Lundi, dans un communiqué, le syndicat mondial des joueurs de football (FIFpro) a exprimé sa prodfonde consternation après « le geste infâme » qui a entraîné la mort d’Albert Ebossé, samedi, en Algérie. Le syndicat met en garde. »Si les mesures drastiques ne sont pas prises, en Algérie comme dans un grand nombre d’autres pays africains, pour préserver la sécurité des footballeurs, d’autres incidents sont malheureusement à craindre« , souligne Stéphane Burchkalter, secrétaire général de la Division Afrique. « Mais en l’état actuel des choses, du fait de l’inconstance et de l’inconsistance d’un grand nombre de dirigeants, de la passivité des fédérations face aux manques flagrants pourtant sus et connus de tous, il y a fort à parier que les décisions, pourtant appelées par l’ensemble des footballeurs, resteront lettres mortes. »

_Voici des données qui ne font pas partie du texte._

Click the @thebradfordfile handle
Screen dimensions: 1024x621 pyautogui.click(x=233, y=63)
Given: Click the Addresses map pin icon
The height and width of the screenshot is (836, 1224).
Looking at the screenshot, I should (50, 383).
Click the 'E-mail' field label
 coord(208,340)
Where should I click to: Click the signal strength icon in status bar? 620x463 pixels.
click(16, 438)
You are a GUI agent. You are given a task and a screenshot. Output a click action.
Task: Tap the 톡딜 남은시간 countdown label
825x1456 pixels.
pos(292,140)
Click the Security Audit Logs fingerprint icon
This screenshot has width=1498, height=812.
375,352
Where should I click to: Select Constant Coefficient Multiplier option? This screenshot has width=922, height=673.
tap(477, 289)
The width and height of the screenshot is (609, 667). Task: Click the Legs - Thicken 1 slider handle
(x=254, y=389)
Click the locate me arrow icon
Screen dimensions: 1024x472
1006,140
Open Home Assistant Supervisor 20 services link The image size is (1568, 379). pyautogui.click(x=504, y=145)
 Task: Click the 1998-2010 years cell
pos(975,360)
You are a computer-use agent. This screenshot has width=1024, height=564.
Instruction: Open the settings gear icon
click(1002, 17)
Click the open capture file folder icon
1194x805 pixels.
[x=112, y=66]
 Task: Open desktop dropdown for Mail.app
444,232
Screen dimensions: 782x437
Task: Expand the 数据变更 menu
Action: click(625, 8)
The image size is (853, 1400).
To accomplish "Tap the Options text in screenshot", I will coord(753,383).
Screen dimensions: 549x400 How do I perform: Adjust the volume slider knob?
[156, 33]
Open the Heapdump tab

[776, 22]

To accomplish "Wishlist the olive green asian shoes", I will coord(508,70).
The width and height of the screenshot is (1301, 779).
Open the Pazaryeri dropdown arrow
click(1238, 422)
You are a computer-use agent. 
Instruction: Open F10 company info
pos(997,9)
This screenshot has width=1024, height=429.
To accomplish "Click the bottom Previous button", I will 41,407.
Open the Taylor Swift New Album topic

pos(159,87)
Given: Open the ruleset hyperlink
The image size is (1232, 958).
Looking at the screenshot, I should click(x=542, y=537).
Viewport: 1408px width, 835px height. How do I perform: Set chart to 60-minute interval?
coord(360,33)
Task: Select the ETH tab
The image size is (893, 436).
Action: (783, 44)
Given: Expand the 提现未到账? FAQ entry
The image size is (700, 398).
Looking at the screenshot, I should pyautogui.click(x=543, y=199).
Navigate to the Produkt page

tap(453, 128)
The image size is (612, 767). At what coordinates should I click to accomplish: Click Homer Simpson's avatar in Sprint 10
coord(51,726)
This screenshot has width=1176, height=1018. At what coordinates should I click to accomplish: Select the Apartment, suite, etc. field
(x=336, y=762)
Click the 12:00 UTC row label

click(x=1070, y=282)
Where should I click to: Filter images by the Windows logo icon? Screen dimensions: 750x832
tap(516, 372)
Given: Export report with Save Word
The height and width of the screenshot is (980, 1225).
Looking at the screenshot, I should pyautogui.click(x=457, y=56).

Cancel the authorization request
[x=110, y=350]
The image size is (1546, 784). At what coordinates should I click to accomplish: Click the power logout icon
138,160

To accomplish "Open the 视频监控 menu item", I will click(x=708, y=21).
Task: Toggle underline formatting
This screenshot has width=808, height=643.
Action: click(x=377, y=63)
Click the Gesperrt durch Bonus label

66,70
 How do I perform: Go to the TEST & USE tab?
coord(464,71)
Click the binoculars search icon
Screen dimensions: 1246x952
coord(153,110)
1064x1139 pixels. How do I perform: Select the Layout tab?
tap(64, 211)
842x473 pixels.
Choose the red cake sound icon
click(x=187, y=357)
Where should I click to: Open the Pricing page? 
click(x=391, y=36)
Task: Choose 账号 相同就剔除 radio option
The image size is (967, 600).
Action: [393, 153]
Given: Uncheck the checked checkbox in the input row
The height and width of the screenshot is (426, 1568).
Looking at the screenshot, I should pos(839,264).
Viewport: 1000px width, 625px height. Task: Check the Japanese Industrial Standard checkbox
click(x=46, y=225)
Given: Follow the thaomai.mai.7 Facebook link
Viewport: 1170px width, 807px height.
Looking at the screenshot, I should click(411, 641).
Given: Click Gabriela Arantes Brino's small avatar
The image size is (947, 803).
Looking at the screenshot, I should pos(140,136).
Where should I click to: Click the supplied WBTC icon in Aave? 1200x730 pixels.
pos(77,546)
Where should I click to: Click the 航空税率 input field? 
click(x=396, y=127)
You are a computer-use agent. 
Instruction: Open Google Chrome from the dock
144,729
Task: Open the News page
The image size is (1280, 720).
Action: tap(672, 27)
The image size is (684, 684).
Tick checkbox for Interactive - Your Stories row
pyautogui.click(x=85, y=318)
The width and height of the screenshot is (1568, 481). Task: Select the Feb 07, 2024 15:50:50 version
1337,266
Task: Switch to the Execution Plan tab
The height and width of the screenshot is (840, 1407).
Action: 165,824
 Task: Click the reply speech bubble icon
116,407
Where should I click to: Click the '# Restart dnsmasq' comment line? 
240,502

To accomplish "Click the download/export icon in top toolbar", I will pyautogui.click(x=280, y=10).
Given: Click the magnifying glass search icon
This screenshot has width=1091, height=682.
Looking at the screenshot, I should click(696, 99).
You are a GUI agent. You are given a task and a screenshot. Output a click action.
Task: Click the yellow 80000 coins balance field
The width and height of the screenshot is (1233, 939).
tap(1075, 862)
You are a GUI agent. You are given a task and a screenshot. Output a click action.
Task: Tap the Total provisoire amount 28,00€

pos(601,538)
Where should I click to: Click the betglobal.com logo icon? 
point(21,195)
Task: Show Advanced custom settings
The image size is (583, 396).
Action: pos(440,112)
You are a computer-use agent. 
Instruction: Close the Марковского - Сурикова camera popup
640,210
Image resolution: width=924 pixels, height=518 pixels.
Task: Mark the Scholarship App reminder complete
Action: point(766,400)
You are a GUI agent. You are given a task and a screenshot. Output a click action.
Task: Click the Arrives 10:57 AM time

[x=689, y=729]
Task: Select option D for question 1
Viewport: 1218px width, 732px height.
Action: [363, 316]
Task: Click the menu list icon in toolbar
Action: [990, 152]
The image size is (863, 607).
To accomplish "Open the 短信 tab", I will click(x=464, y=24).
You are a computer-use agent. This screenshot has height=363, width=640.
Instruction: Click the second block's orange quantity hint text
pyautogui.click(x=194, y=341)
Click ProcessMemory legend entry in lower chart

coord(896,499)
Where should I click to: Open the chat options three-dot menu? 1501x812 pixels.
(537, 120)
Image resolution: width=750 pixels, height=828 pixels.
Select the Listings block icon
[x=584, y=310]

La FIFpro regrette qu’il n’existe pas de syndicats de footballeurs en Algérie. « On laisse les dirigeants agir à leur guise, sans le moindre professionnalisme. On les laisse ‘(…) jouer avec la vie des joueurs en organisant des compétitions où la plus élémentaire des sécurités n’est pas assurée. C’est pourtant la moindre des choses ! (…) Et c’est pourquoi nous regrettons, une fois encore, l’absence d’ouverture et de dialogue de la Fédération algérienne. (…) Sportivement, l’Algérie a montré de quoi elle était capable lors de la dernière Coupe du monde au Brésil, mais cela ne suffit pas. Ne suffit plus !« , conclut le communiqué.